Approvals and notifications required  in relation to transfers of shares of  a licensed corporation in Hong Kong

Executive Summary

In Hong Kong, a corporation is not permitted to carry out regulated activities (as defined in Schedule 1 hereto) unless approval of the Securities and Futures Commission (the “SFC”) is obtained under section 116 of the Securities and Futures Ordinance (Cap. 157 of the laws of Hong Kong) (the “SFO”). A corporation which has obtained SFC approval to carry on one or more regulated activities is referred to in this note as a “licensed corporation”.

As an ongoing obligation, when there is a change of certain specified information of a licensed corporation, either prior approval of the SFC is required to be obtained, or in other circumstances, notification to the SFC is required, depending on the type of information.

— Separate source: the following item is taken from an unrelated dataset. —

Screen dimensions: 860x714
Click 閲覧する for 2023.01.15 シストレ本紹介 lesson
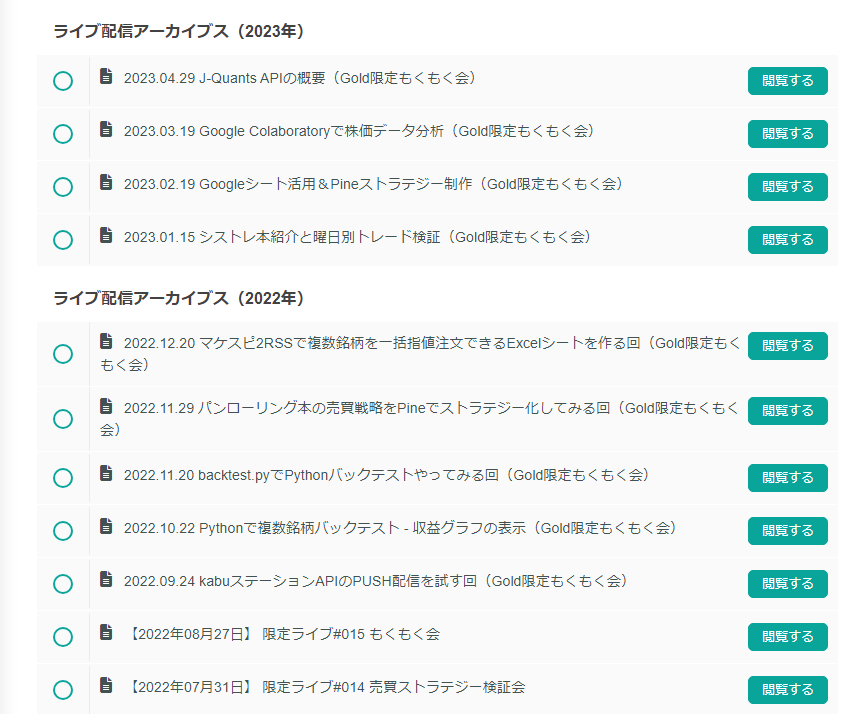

The relevant changes which require prior approval or notification, and the relevant procedures in relation thereto are set out in the SFO, the Securities and Futures (Licensing and Registration) (Information) Rules (Cap 157S of the laws of Hong Kong) (the “Information Rules”) and the Licensing Information Booklet issued by the SFC in August 2003 (the “Booklet”).

1. Changes that require the prior approval of the SFC

  1. Approval to become or continue to be (as the case may be) a substantial shareholder

    Prior approval of the SFC is required for any company or individual to become or continue to be (as the case may be) a substantial shareholder of a licensed corporation in Hong Kong.

    Definition of substantial shareholder

    For the purpose of the SFO, a person will be a ‘substantial shareholder’ of a corporation under section 6 of Schedule 1 of the SFO if he, either alone or with associates:

    1. holds an interest in shares of the corporation:
      1. equal to more than 10% of the corporation’s issued share capital; or
      2. which entitles him, either alone or with his associates and whether directly or indirectly, to control more than 10% of the voting power at general meetings; or
    2. holds shares in any other corporation which entitles him, either alone or with his associates and either directly or indirectly, to control the exercise of 35% or more of the voting power at general meetings of that other corporation, or of a further corporation, where that other corporation is itself entitled, alone or with its associates and whether directly or indirectly, to control more than 10% of the voting power at general meetings of the first corporation.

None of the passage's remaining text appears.